Fabien Barontini : Ce n’est pas un hasard si Sons d’hiver et Banlieues bleues se sont montés dans ces départements, dans les années 1980 et 1990, quand apparaissent de nombreux théâtres en banlieue. Le jeu consiste à réunir plusieurs partenaires – théâtres, salles de concerts – sur différents territoires et de les associer à un projet collectif. On prépare la programmation avec chacun en fonction de sa taille et de ses envies. L’artistique se travaille artisanalement.

L’affiche annonce « Festival de musiques », pas « jazz » ou « musiques actuelles ». Est-ce une manière de refuser les étiquettes ?
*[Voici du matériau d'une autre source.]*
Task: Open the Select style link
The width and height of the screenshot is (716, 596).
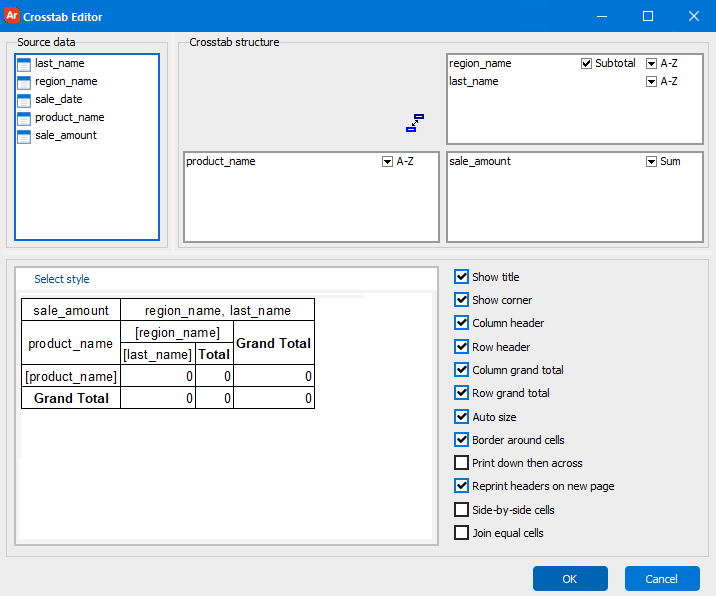Action: tap(62, 279)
Don Byron (sax et clarinette) rappelait en début de festival que les classifications ont été inventées par l’industrie alors que les artistes sont en perpétuelle recherche. Autant les mots « jazz » et « hip-hop » sont nés de pratiques artistiques, autant « musiques actuelles » est un terme flou inventé par l’institution ministérielle. « Musiques », c’est l’appellation qui permet toutes les rencontres… Le public mélomane suit toutes les musiques, il se construit ses propres repères. Il vient attiré par un nom ou une proposition.
Nous insistons beaucoup sur la notion de curiosité. D’où une volonté de susciter des événements inconnus en France. C’est le cas, par exemple, du concert qui réunit Pharoah Sanders et Rob Mazurek. Un grand musicien des années 1960 et un des années 1990, Chicago et São Paulo, le free-jazz et l’électro brésilien actuel…

Comment avez-vous découvert
une artiste comme Tamar-Kali ?

Par le biais de la Black Rock Coalition. Un mouvement né dans les années 1980 sous l’impulsion du guitariste Vernon Reid et de l’écrivain Greg Tate pour dire que le rock a aussi des racines noires. On a programmé plusieurs concerts avec ce collectif. Tamar-Kali a dirigé en 2008 une formation de seize femmes qui proposaient un hommage à Nina Simone. Ce fut une révélation. On a voulu mieux la faire connaître. Elle était ­programmée cette année dans deux espaces musicaux différents, l’un avec un collectif hip-hop féminin, Born in Flames, l’autre avec un quintet à cordes, le Psychochamber ensemble.

Lors de ce deuxième concert, Tamar-Kali et son ensemble ont joué des morceaux inédits. Vous programmez des artistes qui n’ont jamais publié de disque ?

Les musiciens qui pensent qu’il faut avoir enregistré un disque pour se produire sont déjà dans le schéma du show-business. Notre rôle de festival, c’est d’avoir un rapport éthique avec la programmation. Il faut qu’elle soit le résultat d’une réflexion assortie d’un goût artistique. On défend le spectacle vivant : la scène est primordiale. Notre boulot consiste à créer les conditions d’un espace de liberté artistique. La qualité artistique ne peut exister dans les concerts de masse. Il faut des spectacles à échelle humaine, sans quoi, pas de finesse. La musique est un art charnel et sensible.

Vous aimez dire que la musique est votre manière « d’être des Petits Princes… »

Quand le Petit Prince arrive sur la planète du financier, il comprend qu’il ne peut pas y vivre. Nous vivons aujourd’hui sur la planète du financier. La musique, c’est la planète du Petit Prince. « L’homme civilisé est un homme machine , a regretté, pendant le festival, le chanteur John Trudell, ancien porte-parole de l’Americain Indian Movement. Nous, les Amérindiens sommes des êtres humains. » Et l’on peut ajouter : l’art est ce qui nous permet de rester humains.